RAID Level 2 uses an ECC similar to that used in many silicon-based memories. Often times, a Hamming code is used -- this requires Log (N) disks be used for error correction.

RAID level 3 uses a simple parity bit. Although simple parity can not in general be used as an error correcting code, just as an error detection code, this isn't the case with disks. Most often we can determine which disk has failed. Provided no other errors occur, the parity bits can be used to determine the value of each bit on the failed disk. The good news is that only one parity disk is required, and this expense is amortized over all data disks.

RAID level 2 is rarely implemented because of the number of disks required for redundancy. ECCs are unnecessary given the reasonably high level of reliability of most disks.

Although RAID level 3 doesn't suffer this difficulty, it is also rarely implemented. Since all of the heads must move in lock-step, this type of array can't really support concurrency.

RAID Level 4

Unlike RAID levels 2 & 3, RAID Level 4 is designed to allow concurrent accesses to the disks within the array. it maintains the small wastage of RAID level 3.

This is achived by using block-interleaved parity. One disk contains only parity blocks. Each parity block contains the parity information for corresponding blocks on the other disks. Each time a write is performed, the corresponding parity block is updated based on the old parity, the old data, and the new data.

The parity bit is the XOR of corresponding bits across all disks. Consider the example below:

Since the parity disk must be accessed every time a write is performed to any other disk, it becomes a hots spot.

Disk 0 Disk 1 Disk 2 Parity Disk
D0,0 D0,1 D0,2 P0
D1,0 D1,1 D1,2 P1
D2,0 D2,1 D2,2 P2
D3,0 D3,1 D3,2 P3

P0 = D0,0 XOR D0,1 XOR D0,1

Although it might initially seem that every disk must be accessed each time any disk is written, this is not the case. Given the old parity, the old data value, and the new data value, we can computer the new parity without reading any other disk.

Consider a write to D0,2, the new parity can be computed as follows:

P0-new = (D0,2-old XOR D0,2-new) XOR P0-old

Normal read operations require access only to one disk. Normal write operations require access to the target disk and to the parity disk.

Once any data disk fails, read and write operations require access to all disks. The corresponding parity bit and data bits are XOR'd to calculate the missing data bit.

RAID Level 5

RAID level 5 operates exaclty as does RAID level 4, expect that the parity block are distributed among the disks. This distributs the parity update traffic among the disks, alleviating the hot spot of the single parity disk. Typically the parity blocks are placed round-robin in a rotated fashion on the disks. This is known as rotated parity

Disk 0 Disk 1 Disk 2 Disk 3
D0,0 D0,1 D0,2 P0
D1,0 D1,1 P1 D1,3
D2,0 P2 D2,2 D2,3
P3 D3,1 D3,2 D3,3

P0 = D0,0 XOR D0,1 XOR D0,1

P3 = D3,1 XOR D3,2 XOR D3,3

Normal read operations require access only to one disk. Normal write operations require access to the target disk and to the disk hold the parity for that data block.

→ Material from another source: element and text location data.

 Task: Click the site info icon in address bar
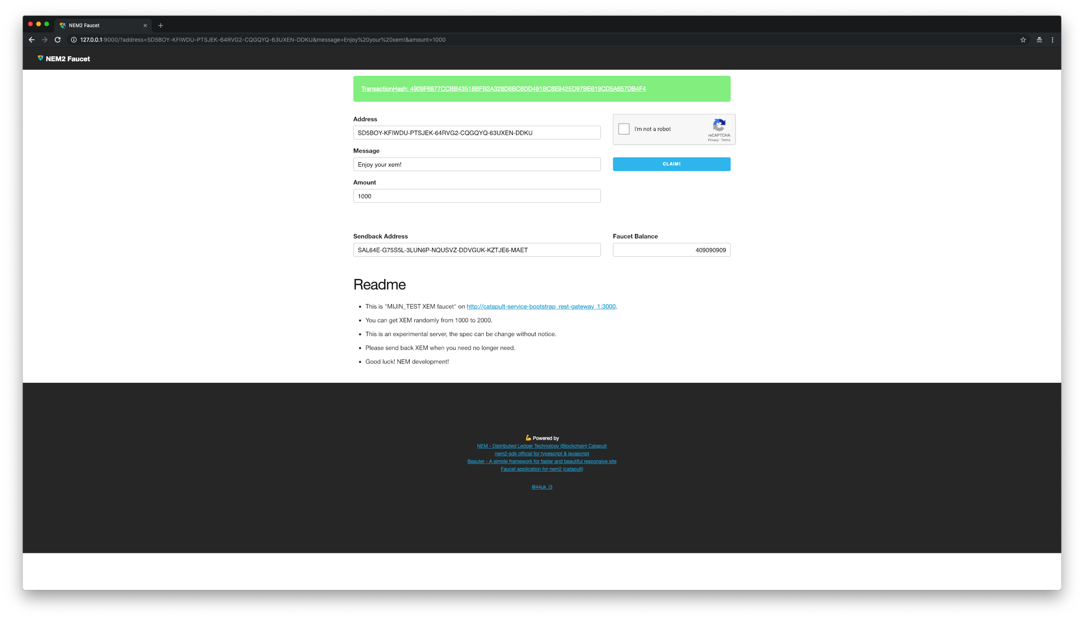pos(74,40)
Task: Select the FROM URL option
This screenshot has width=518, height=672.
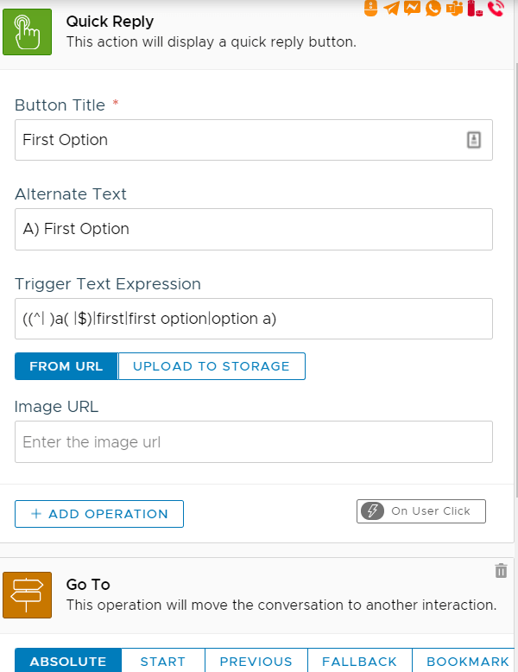Action: tap(66, 366)
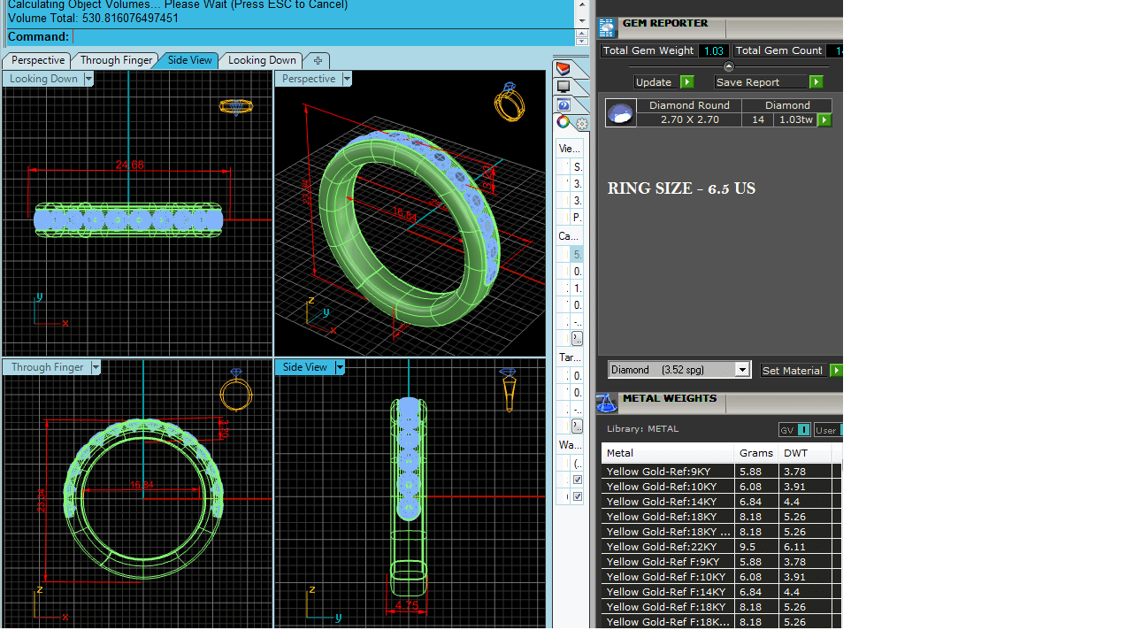This screenshot has height=630, width=1127.
Task: Click the gear settings icon
Action: coord(581,124)
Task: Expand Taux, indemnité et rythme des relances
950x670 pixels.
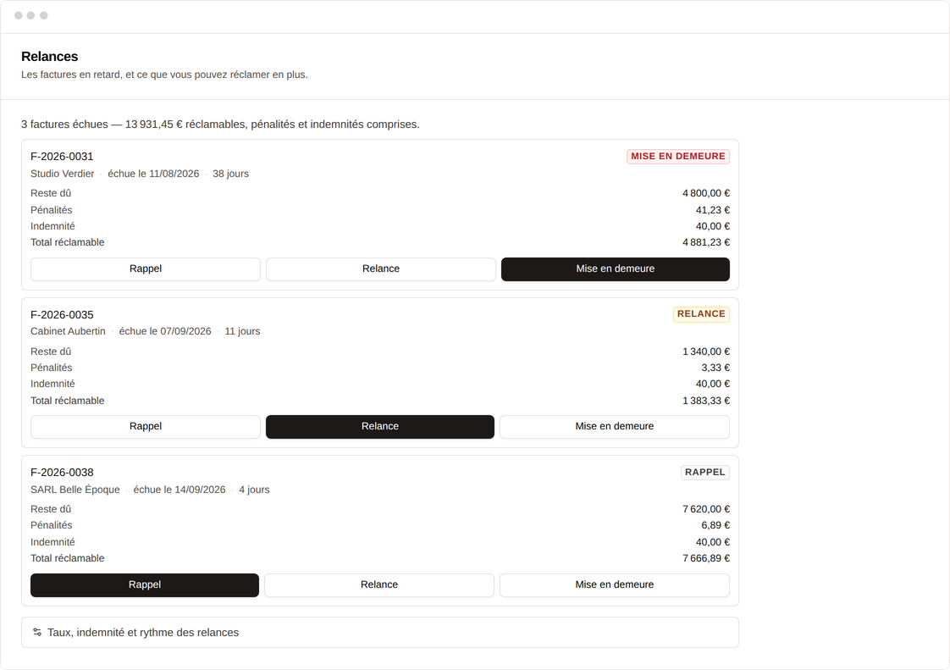Action: point(380,633)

Once any data disk fails, read and write operations require access to all disks. The corresponding parity bit and other data bits are XOR'd to calculate the missing data bit.

RAID 6

RAID 6 is essentially identical to RAID 5, except that it incorporates two different parity blocks. This enables it to function through not only one, but two, disk failures -- for example a disk failure during the replacement and reconstruction from a prior disk failure.

As disks become larger and recovery times increase, the window of vulnerability for a second failure also increases. RAID 6 guards against this and is increasingly being seen as essential in high-reliability systems.

Hamming Distance and RAID Levels 3-6?

If we need a Hamming distance of (2D + 1) to detect a bit bit error, how can we get away with only one parity disk -- don't we need Log 2 N, as above?

Actually no. The big difference between disks and memory or a network is that we can ususally which disk has failed. Disk failures are usually catrastrophic and not transient. If we know which disk has failed, which is usually easy to figure out, we can correct a 1-bit error, given simple parity. We just set that bit to whatever it needs to be for the parity bit to be correct.